_EXERCISE DETAILS_
Omit all pictures, then print the entries exactly.

[Stored items]
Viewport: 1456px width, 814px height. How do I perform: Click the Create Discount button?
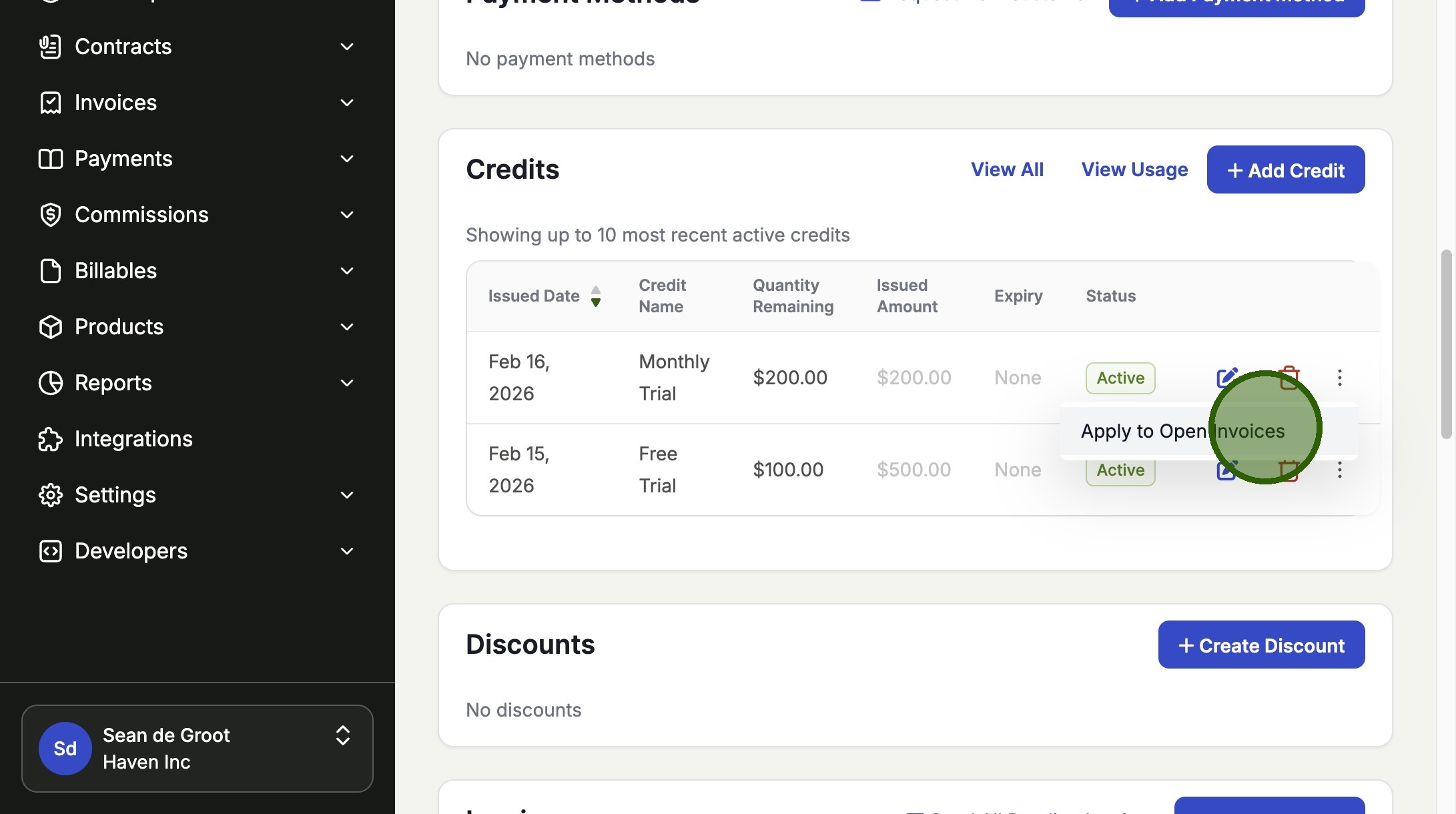(x=1261, y=645)
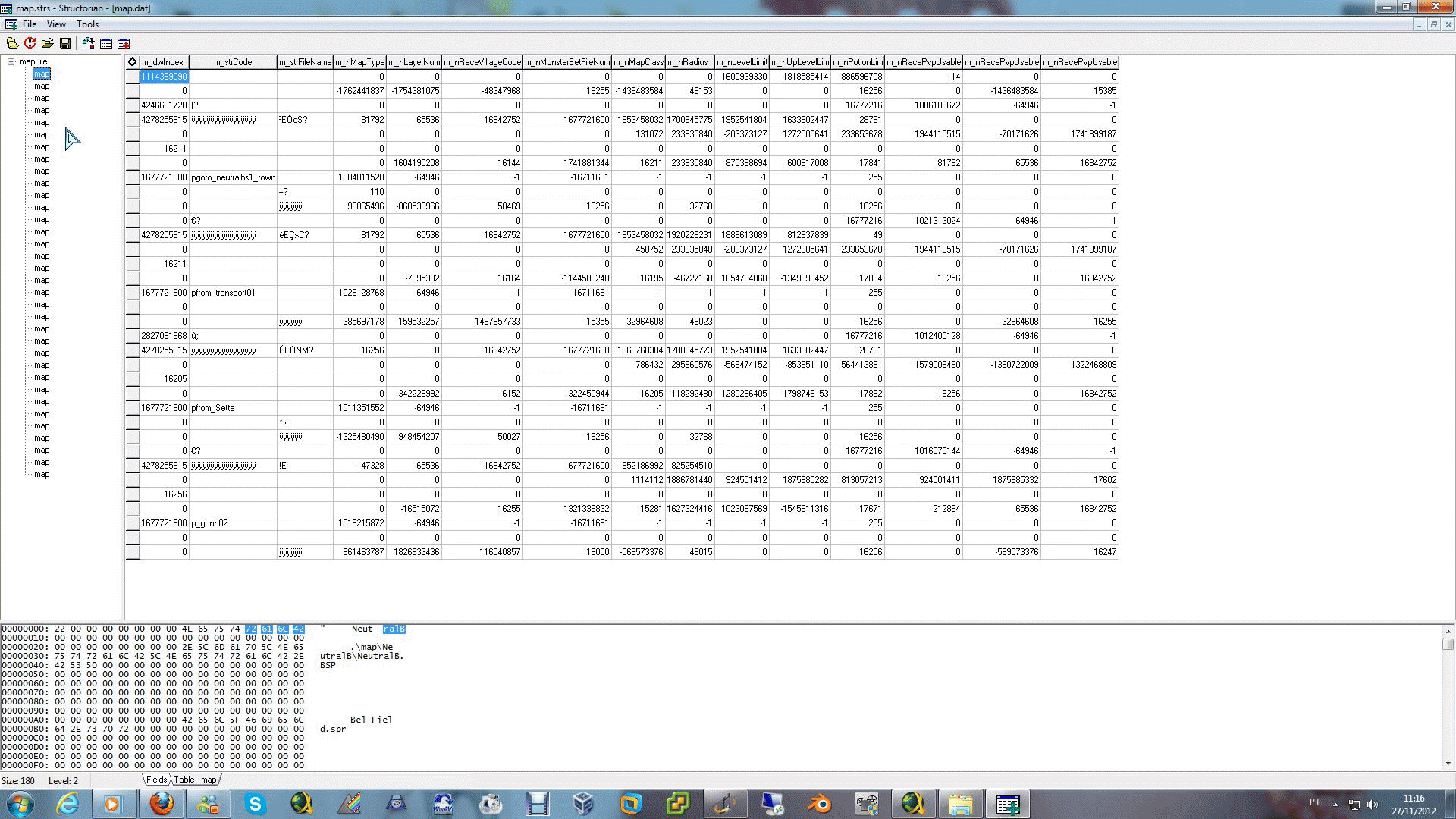Open the File menu
Viewport: 1456px width, 819px height.
coord(30,24)
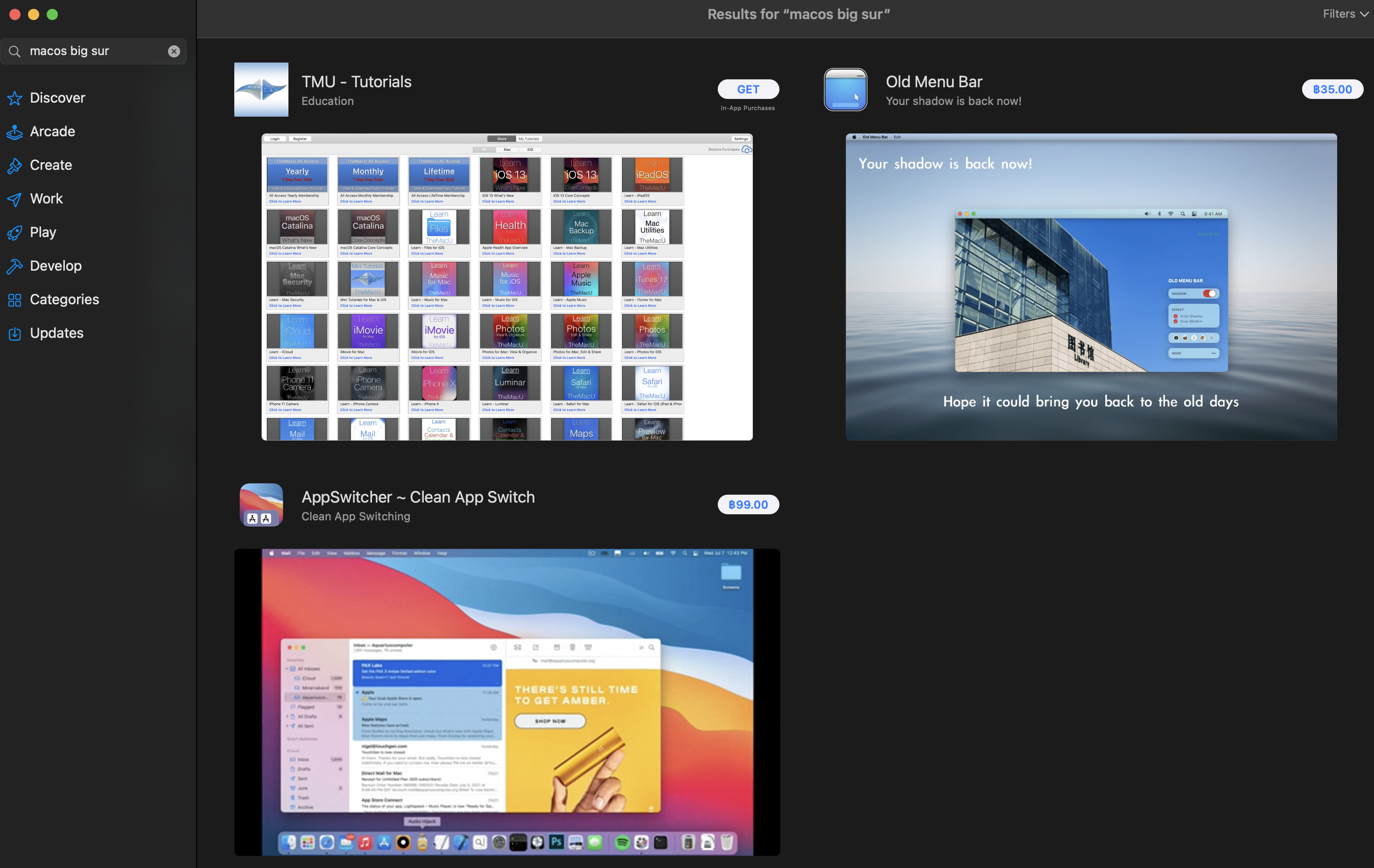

_RESPONSE TO THIS TASK_
Viewport: 1456px width, 814px height. How do I perform: Click the Create Discount button?
(x=1261, y=645)
Open the File menu
Viewport: 1456px width, 819px height.
coord(30,24)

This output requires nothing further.